▸ Information:

=== Section Start ===

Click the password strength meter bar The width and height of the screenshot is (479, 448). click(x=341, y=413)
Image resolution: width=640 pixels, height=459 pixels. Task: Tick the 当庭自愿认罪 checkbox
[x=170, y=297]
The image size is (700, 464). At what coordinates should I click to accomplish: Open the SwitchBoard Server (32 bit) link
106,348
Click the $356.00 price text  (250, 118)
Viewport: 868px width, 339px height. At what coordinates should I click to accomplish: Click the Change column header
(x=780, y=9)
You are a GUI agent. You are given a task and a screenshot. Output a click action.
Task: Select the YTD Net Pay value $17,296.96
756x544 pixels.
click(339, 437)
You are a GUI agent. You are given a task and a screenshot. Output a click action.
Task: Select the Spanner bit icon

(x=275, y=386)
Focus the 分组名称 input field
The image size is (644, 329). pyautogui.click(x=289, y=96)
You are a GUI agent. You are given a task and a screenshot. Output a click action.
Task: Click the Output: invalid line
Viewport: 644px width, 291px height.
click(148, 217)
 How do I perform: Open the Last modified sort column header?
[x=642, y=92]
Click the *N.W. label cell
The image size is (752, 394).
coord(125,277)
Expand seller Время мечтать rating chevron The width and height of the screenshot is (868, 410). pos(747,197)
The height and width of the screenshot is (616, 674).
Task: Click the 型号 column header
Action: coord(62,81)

=== Section End ===

▸ Your objective:
What you give back should be the lines from the one with "Viewport: 644px width, 291px height." to the end of the data, copied exactly, both ends included.

▸ Exercise answer:
Viewport: 644px width, 291px height.
click(148, 217)
 How do I perform: Open the Last modified sort column header?
[x=642, y=92]
Click the *N.W. label cell
The image size is (752, 394).
coord(125,277)
Expand seller Время мечтать rating chevron The width and height of the screenshot is (868, 410). pos(747,197)
The height and width of the screenshot is (616, 674).
Task: Click the 型号 column header
Action: coord(62,81)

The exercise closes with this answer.